Goodwin, J.W., Green, S.J., Moinpour, C.M., Bearden, J.D., III, Giguere, J.K., Jiang, C.S., … Albain, K.S. (2008). Phase III randomized placebo-controlled trial of two doses of megestrol acetate as treatment for menopausal symptoms in women with breast cancer: southwest oncology group study 9626. Journal of Clinical Oncology, 26, 1650–1656.

DOI Link

Intervention Characteristics/Basic Study Process

Southwest Oncology Group Study 9626 evaluated  megestrol for management of menopausal symptoms in women with breast cancer. It compared two doses of megestrol acetate  versus placebo over six months. Participants were randomized to placebo, megestrol 20 mg, or megestrol 40 mg daily for three months. If success was achieved, treatment continued for three additional months. If not, the patient was unblinded and given megestrol 20 mg daily.

Sample Characteristics

Participants: 288 patients with T 1-3, N0-1 breast cancer following surgery, chemotherapy, and at least four months of tamoxifen, if prescribed, were enrolled. 225 completed the trial.

Study Design

This was a phase III, randomized, placebo-controlled, double-blind trial.

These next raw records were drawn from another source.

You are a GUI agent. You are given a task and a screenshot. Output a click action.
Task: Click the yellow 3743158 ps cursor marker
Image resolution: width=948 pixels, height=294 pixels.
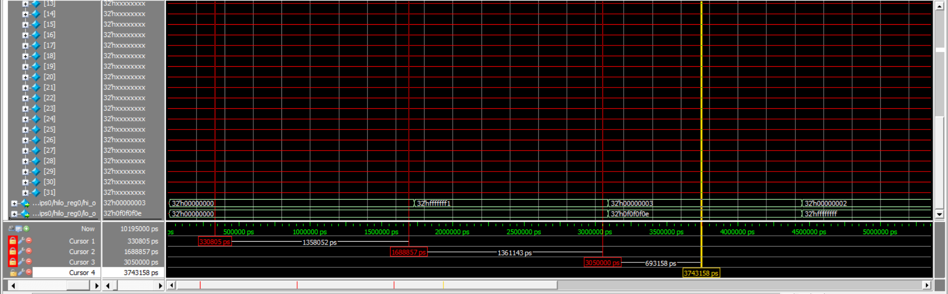click(x=701, y=273)
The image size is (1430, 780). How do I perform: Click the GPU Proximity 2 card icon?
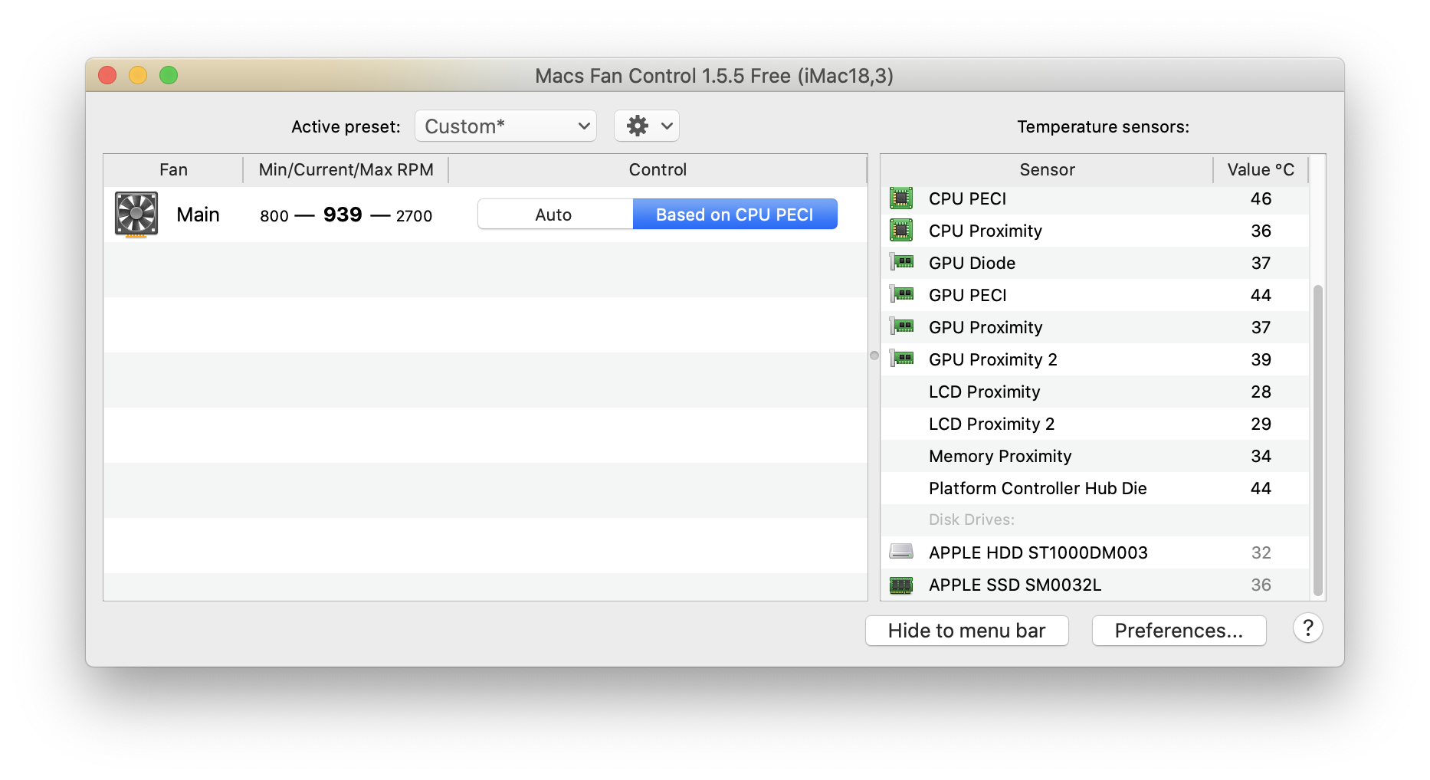click(902, 359)
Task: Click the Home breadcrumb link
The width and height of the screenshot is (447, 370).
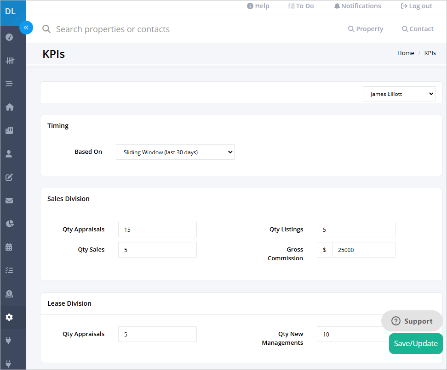Action: [x=406, y=53]
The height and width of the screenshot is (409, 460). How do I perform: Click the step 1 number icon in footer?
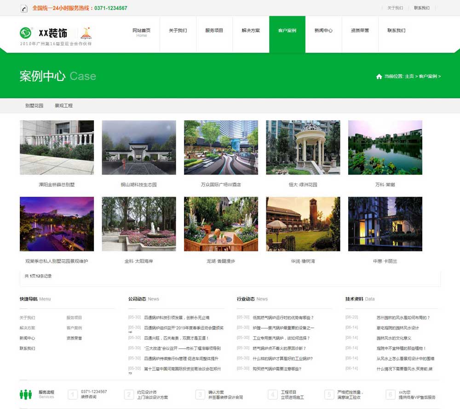pos(73,395)
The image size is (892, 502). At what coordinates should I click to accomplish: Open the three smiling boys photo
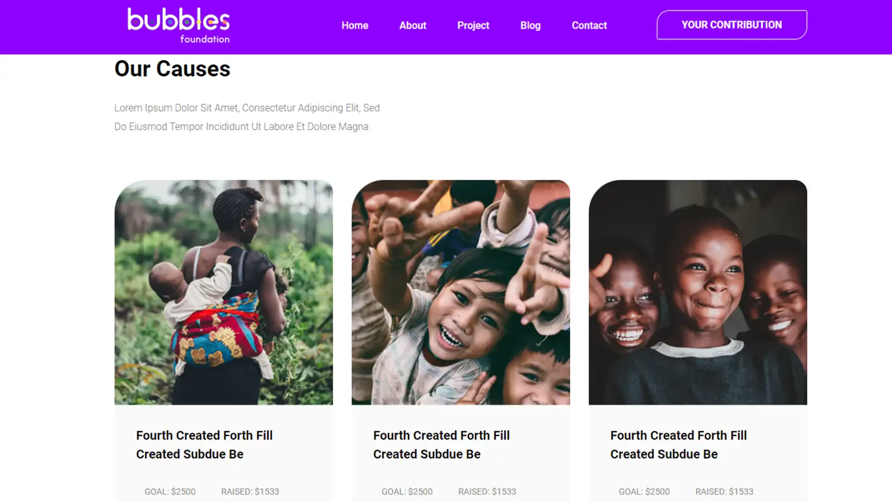click(697, 292)
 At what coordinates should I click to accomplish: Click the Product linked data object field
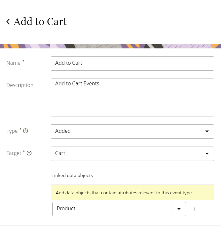coord(112,209)
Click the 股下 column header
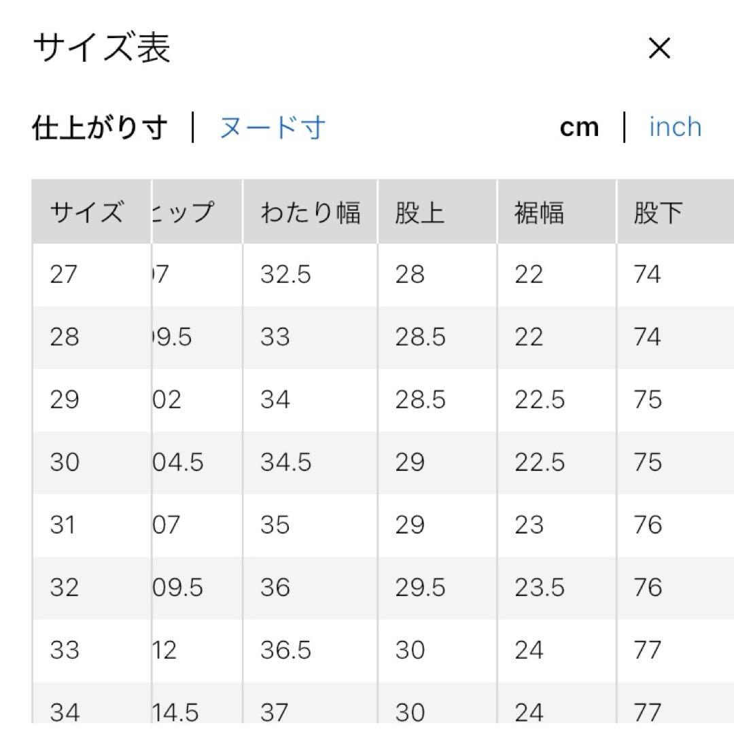Image resolution: width=734 pixels, height=734 pixels. point(657,213)
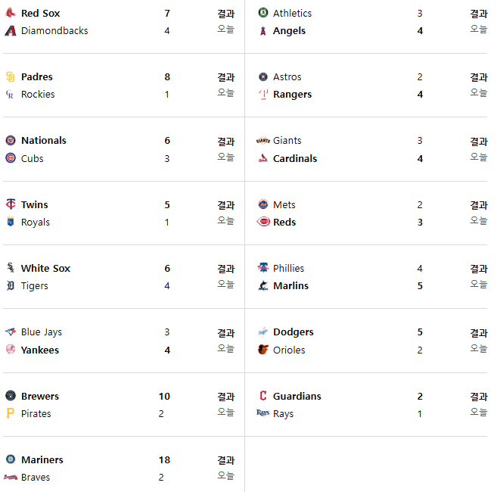Click the Athletics team logo
This screenshot has width=497, height=492.
[263, 13]
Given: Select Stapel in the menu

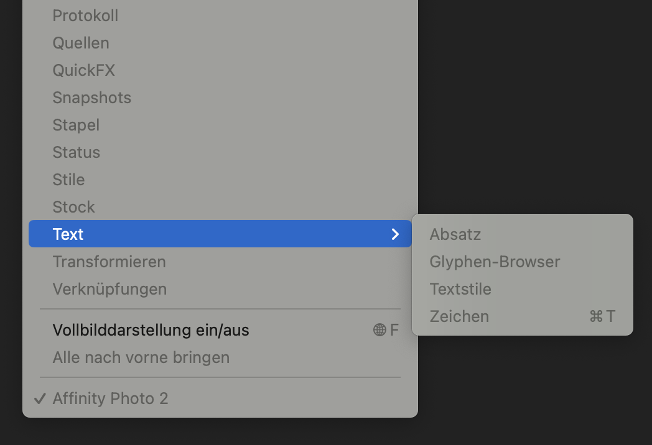Looking at the screenshot, I should [x=220, y=125].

Measurement Instruments/Methods

At the initial evaluation, patients completed a seven-day patient daily log of hot flashes with re-evaluation at three and six months. The primary endpoint was differences in the probability of hot flash reduction in three comparison groups.  Instruments included:

  • The patient report of menopausal symptoms
  • The symptom log
  • National Cancer Institute Common Toxicity Criteria, version 2.
  • Performance status assessed using ECOG scale

Results

At three months, improvement was 14% with placebo, 65% withmegestrol acetate 20 mg, and 48% with megestrol acetate 40 mg. Both doses were superior to placebo (p < .0001). Duration of effectiveness continued at six months. Megestrol 40 mg was not superior to megestrol 20 mg.

Conclusions

The recommended daily dose is 20 mg.

Limitations

The study was not designed to evaluate long-term toxicities or relapse of symptoms with long-term use. Concern remains regarding the use of progestins in women with a history of breast cancer.